◆ DATA SHOWN
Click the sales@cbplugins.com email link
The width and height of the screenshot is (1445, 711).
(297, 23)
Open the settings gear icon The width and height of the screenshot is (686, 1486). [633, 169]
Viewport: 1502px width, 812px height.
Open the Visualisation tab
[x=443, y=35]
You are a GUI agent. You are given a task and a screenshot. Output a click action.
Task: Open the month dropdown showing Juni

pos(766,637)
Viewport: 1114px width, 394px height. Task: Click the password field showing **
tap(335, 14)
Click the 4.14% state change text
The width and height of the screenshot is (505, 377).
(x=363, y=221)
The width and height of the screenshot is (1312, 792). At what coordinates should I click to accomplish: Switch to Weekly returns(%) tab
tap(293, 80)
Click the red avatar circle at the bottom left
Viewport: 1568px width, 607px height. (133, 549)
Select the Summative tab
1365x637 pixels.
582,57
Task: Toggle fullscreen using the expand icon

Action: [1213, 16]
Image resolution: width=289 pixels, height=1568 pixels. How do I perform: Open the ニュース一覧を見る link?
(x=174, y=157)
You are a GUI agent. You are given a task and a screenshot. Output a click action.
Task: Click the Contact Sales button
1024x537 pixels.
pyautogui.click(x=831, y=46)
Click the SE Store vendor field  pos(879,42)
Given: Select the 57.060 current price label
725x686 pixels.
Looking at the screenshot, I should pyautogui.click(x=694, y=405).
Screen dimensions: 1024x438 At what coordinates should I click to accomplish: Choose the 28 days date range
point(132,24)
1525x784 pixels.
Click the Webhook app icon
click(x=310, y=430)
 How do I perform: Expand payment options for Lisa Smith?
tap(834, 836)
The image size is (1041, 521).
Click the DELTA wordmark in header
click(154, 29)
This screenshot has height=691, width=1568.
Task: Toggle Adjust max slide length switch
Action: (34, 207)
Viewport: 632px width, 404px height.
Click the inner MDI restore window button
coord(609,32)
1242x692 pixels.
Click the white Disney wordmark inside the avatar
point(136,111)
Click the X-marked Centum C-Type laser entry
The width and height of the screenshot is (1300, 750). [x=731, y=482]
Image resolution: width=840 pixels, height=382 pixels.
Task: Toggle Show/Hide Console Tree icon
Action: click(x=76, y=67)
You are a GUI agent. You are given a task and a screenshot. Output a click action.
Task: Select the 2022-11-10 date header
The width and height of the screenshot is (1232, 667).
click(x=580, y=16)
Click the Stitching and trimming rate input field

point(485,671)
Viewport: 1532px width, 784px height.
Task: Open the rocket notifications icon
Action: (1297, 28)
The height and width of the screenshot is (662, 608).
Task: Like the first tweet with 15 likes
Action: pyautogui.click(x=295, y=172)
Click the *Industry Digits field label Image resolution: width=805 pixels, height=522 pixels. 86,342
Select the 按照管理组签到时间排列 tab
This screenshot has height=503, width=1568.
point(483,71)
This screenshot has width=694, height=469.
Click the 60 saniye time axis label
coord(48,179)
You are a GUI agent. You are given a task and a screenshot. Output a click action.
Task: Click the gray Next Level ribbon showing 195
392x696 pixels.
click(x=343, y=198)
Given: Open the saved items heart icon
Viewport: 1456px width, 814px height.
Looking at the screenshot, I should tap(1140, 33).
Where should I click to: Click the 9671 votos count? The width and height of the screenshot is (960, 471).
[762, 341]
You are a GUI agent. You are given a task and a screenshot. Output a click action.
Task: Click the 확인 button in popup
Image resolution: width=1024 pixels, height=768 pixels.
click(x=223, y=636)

◆ REQUIRED TASK
Copy everything from "Where should I" down to the end of the material, substituting "dialog" for "popup" and keeping every other part unchanged.

◆ OUTPUT FOR THIS EXERCISE
Where should I click to: Click the 9671 votos count? The width and height of the screenshot is (960, 471).
[762, 341]
You are a GUI agent. You are given a task and a screenshot. Output a click action.
Task: Click the 확인 button in dialog
Image resolution: width=1024 pixels, height=768 pixels.
click(x=223, y=636)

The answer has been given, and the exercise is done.